(DIRECTION):
Please reproduce the market commentary below word for word, in full.

In the week of April 5th my clacking got a little louder as you can tell by the article titles:
- Toppy Tuesday - LA "Out of Money" on June 30th?
- Which Way Wednesday - Fed Up Edition
- Thursday Thump - Suddenly Things Matter?
- Forget About It Friday
We had a fun dip that Wednesday, which I led off saying "I don’t know what Fed minutes the market read yesterday but the ones I read scared me!" Thursday’s shot of market sobriety was brought to us by Fed Governor Tom Hoenig, who said: "Holding rates down at artificially low levels over extended periods encourages bubbles, because it encourages debt over equity and consumption over savings." Which by that afternoon was interpreted once again as "PARTYPARTYPARTY."
That brings us right up to speed for this crazy week when Friday’s "fuhgeddaboudit" attitude carried through the weekend as Greece was, once again, "solved" and a much larger than expected BUILD in inventories was taken as a good sign that sales were anticipated, rather than the "remote" possibility that sales expectations had gotten ahead of themselves. If inventories are built up then the manufacturers get to book strong sales, regardless of whether or not anyone ultimatley consumes them. This is leading to very high expectations for earnings as analysts are forecasting 27% gains in S&P earnings over last year, when the S&P was priced 80% lower:
"Earnings expectations are high enough to make it just too hard for a lot of companies to live up to them," worries Justin Walters of Bespoke. "We believe the market is more likely to struggle early on in earnings season than make a big move higher," Mr. Walters wrote to clients last week.

(RAW DATA):
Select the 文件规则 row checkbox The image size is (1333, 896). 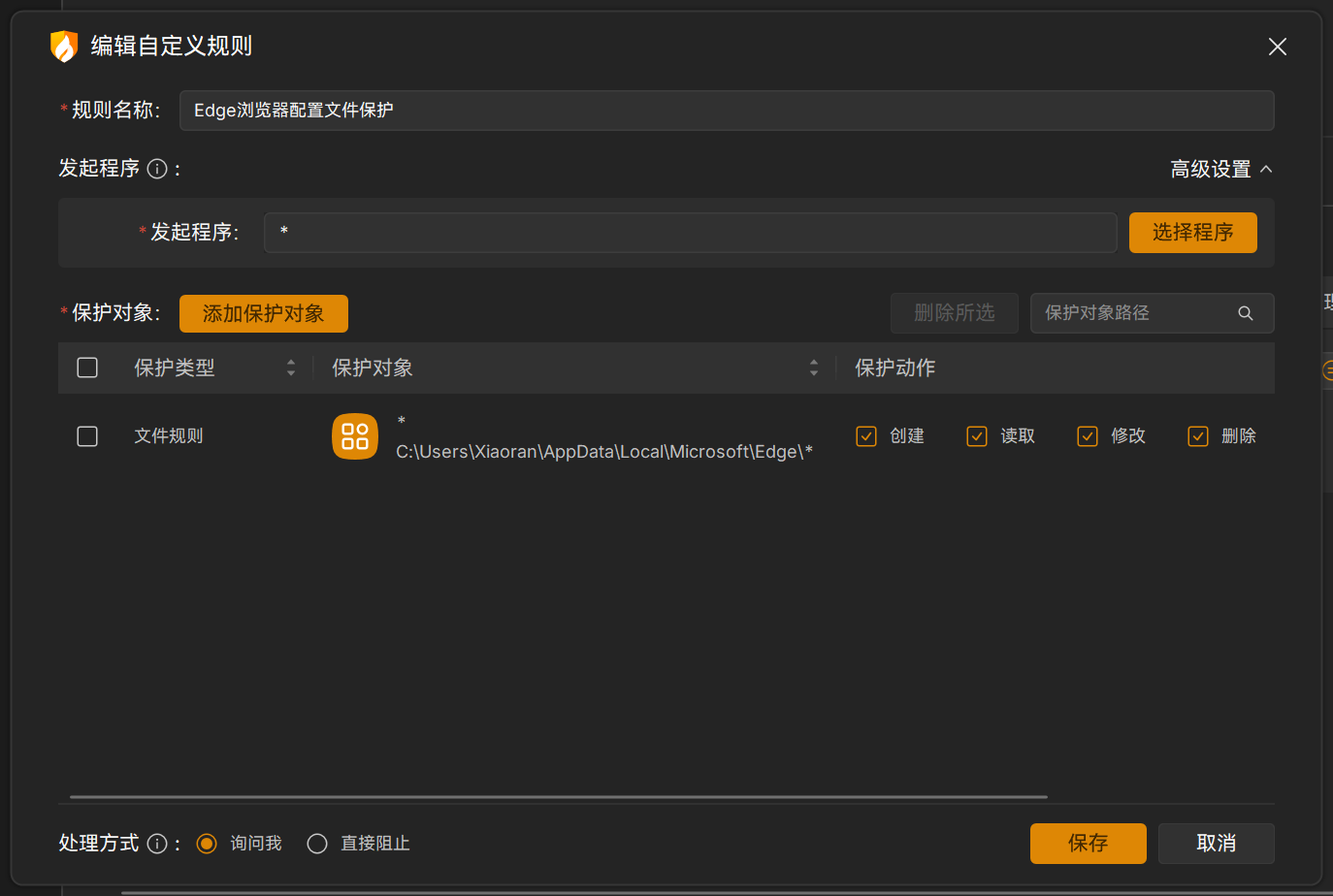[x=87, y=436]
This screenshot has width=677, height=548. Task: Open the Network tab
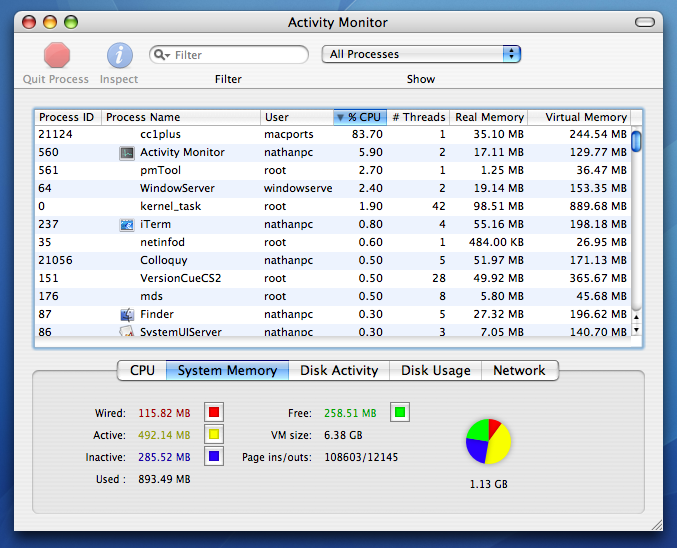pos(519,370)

(EXERCISE RESULT):
In the week of April 5th my clacking got a little louder as you can tell by the article titles:
- Toppy Tuesday - LA "Out of Money" on June 30th?
- Which Way Wednesday - Fed Up Edition
- Thursday Thump - Suddenly Things Matter?
- Forget About It Friday
We had a fun dip that Wednesday, which I led off saying "I don’t know what Fed minutes the market read yesterday but the ones I read scared me!" Thursday’s shot of market sobriety was brought to us by Fed Governor Tom Hoenig, who said: "Holding rates down at artificially low levels over extended periods encourages bubbles, because it encourages debt over equity and consumption over savings." Which by that afternoon was interpreted once again as "PARTYPARTYPARTY."
That brings us right up to speed for this crazy week when Friday’s "fuhgeddaboudit" attitude carried through the weekend as Greece was, once again, "solved" and a much larger than expected BUILD in inventories was taken as a good sign that sales were anticipated, rather than the "remote" possibility that sales expectations had gotten ahead of themselves. If inventories are built up then the manufacturers get to book strong sales, regardless of whether or not anyone ultimatley consumes them. This is leading to very high expectations for earnings as analysts are forecasting 27% gains in S&P earnings over last year, when the S&P was priced 80% lower:
"Earnings expectations are high enough to make it just too hard for a lot of companies to live up to them," worries Justin Walters of Bespoke. "We believe the market is more likely to struggle early on in earnings season than make a big move higher," Mr. Walters wrote to clients last week.